“If I say that the collection of Jewish fairytales entitled the Bible is complete bullshit, that is that. At least for me, there is no God!”
A 38-year-old Russian, Viktor Krasnov, wrote those words in an internet exchange back in 2014 and he risks being jailed for at least one year if convicted under a controverial 2013 legislation that that made it a crime to “insult the religious convictions or feelings of citizens.”
Krasnov was in court in the southern city of Stavropol on Wednesday, March 2.
A lawyer representing Krasnov, Andrei Sabinin, said that Krasnov’s accusers told the court during the closed-door hearing that they want him punished “for his remarks about God.”
A prominent activist group said it is Krasnov whose freedom of conscience is being violated.
The controversial legislation was adopted following the high-profile jailing of members of the band Pussy Riot over a protest in which they burst into Russia’s main cathedral and performed a “punk prayer” urging the Virgin Mary to rid the country of President Vladimir Putin.
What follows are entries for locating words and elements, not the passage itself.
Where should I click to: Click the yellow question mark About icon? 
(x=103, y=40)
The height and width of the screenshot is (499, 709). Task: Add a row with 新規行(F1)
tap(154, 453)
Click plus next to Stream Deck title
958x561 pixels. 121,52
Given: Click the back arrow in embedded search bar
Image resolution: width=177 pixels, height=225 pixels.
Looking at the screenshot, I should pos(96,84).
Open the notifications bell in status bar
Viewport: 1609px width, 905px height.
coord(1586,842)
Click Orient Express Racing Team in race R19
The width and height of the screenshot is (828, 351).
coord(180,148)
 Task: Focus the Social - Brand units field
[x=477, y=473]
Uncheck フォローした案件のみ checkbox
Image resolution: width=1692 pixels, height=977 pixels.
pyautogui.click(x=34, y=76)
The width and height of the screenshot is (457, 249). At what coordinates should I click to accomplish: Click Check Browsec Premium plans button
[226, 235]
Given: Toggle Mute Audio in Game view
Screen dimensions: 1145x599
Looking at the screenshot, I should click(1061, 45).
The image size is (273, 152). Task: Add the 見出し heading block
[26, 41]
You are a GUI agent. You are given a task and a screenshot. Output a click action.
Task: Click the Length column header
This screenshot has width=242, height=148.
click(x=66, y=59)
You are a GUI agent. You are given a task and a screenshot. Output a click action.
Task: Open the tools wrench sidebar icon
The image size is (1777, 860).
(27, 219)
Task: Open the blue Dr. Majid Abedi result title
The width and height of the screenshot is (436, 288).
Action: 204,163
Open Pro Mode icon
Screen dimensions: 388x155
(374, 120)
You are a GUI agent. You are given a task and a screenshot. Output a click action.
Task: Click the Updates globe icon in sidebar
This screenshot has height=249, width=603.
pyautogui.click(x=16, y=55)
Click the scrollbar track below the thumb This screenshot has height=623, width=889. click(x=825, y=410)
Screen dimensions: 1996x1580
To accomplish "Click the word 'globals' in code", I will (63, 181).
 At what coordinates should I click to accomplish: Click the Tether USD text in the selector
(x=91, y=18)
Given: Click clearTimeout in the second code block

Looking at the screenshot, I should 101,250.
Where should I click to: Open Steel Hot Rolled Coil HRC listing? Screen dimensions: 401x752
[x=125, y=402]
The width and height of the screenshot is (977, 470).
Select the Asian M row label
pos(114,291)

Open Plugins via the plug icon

Putin has frequently touted what he calls traditional values and has held out the dominant Russian Orthodox Church as a moral authority for the country during his third presidential term.
The Sova Center, a Moscow-based group that monitors the use and abuse of extremism legislation, wrote in a 2015 report that it “regard[s] the prosecution against Krasnov as a violation of his right to freedom of conscience.”